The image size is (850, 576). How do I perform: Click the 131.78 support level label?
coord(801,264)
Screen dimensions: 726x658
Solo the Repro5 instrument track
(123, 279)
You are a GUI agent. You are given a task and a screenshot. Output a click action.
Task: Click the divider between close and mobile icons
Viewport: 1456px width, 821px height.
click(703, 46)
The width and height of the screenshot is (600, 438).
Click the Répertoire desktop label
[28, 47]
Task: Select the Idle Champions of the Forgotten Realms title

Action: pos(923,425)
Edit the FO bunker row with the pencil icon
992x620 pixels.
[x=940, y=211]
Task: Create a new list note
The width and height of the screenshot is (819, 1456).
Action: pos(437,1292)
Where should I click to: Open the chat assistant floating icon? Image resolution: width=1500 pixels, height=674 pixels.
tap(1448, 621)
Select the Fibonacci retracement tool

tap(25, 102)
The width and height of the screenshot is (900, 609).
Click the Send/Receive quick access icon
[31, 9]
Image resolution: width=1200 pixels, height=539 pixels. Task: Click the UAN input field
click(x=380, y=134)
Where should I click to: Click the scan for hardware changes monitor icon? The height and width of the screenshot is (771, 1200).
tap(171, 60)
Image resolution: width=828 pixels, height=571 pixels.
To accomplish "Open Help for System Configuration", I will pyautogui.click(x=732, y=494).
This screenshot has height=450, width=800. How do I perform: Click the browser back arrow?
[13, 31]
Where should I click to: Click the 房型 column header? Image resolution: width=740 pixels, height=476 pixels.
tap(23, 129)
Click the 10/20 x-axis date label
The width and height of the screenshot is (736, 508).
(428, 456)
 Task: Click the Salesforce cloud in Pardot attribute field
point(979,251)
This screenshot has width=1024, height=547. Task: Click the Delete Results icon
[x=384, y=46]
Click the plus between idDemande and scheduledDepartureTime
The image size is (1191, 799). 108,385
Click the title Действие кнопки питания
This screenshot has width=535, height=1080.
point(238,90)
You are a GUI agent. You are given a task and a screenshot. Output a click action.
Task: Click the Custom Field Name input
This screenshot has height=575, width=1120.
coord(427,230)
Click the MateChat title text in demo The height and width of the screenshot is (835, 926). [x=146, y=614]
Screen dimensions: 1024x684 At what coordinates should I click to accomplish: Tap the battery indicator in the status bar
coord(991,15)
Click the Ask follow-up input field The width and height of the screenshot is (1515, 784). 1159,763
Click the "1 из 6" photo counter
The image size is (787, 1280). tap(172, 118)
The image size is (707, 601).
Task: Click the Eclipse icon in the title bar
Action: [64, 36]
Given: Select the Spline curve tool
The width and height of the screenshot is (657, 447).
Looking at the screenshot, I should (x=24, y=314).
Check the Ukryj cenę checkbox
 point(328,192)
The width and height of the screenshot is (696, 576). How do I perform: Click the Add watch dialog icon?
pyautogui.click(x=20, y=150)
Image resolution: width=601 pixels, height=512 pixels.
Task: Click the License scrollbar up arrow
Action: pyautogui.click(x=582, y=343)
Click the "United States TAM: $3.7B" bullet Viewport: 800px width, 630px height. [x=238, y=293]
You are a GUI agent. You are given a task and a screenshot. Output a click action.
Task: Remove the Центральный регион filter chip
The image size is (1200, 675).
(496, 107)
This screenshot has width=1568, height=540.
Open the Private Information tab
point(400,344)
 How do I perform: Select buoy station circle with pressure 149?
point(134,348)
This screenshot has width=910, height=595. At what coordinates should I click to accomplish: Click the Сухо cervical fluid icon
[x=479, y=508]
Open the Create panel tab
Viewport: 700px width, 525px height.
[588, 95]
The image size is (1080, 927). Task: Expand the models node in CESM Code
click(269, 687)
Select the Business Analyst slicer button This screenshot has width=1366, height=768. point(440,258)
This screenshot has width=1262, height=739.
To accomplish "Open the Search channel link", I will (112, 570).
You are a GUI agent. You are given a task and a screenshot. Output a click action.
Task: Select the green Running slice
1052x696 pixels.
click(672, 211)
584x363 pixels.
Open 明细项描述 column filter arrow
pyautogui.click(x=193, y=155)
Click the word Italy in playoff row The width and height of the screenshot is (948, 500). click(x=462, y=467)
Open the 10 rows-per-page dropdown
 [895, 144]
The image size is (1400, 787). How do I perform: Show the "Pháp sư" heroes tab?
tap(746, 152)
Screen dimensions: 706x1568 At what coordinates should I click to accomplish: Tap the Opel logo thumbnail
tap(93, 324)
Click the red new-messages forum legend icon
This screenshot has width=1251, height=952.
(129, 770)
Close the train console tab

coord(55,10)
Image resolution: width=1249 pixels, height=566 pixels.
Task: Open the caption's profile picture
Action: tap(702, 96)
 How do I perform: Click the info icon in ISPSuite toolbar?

WORK INSTRUCTION: From the data above, reproduce word for word the lines running from the line with "Click the Send/Receive quick access icon" to the line with "Given: Select the Spline curve tool", ends included.

RESULT OF THIS EXERCISE:
Click the Send/Receive quick access icon
[31, 9]
Image resolution: width=1200 pixels, height=539 pixels. Task: Click the UAN input field
click(x=380, y=134)
Where should I click to: Click the scan for hardware changes monitor icon? The height and width of the screenshot is (771, 1200).
tap(171, 60)
Image resolution: width=828 pixels, height=571 pixels.
To accomplish "Open Help for System Configuration", I will pyautogui.click(x=732, y=494).
This screenshot has height=450, width=800. How do I perform: Click the browser back arrow?
[13, 31]
Where should I click to: Click the 房型 column header? Image resolution: width=740 pixels, height=476 pixels.
tap(23, 129)
Click the 10/20 x-axis date label
The width and height of the screenshot is (736, 508).
(428, 456)
 Task: Click the Salesforce cloud in Pardot attribute field
point(979,251)
This screenshot has width=1024, height=547. Task: Click the Delete Results icon
[x=384, y=46]
Click the plus between idDemande and scheduledDepartureTime
The image size is (1191, 799). 108,385
Click the title Действие кнопки питания
This screenshot has width=535, height=1080.
point(238,90)
You are a GUI agent. You are given a task and a screenshot. Output a click action.
Task: Click the Custom Field Name input
This screenshot has height=575, width=1120.
coord(427,230)
Click the MateChat title text in demo The height and width of the screenshot is (835, 926). [x=146, y=614]
Screen dimensions: 1024x684 At what coordinates should I click to accomplish: Tap the battery indicator in the status bar
coord(991,15)
Click the Ask follow-up input field The width and height of the screenshot is (1515, 784). 1159,763
Click the "1 из 6" photo counter
The image size is (787, 1280). tap(172, 118)
The image size is (707, 601).
Task: Click the Eclipse icon in the title bar
Action: [64, 36]
Given: Select the Spline curve tool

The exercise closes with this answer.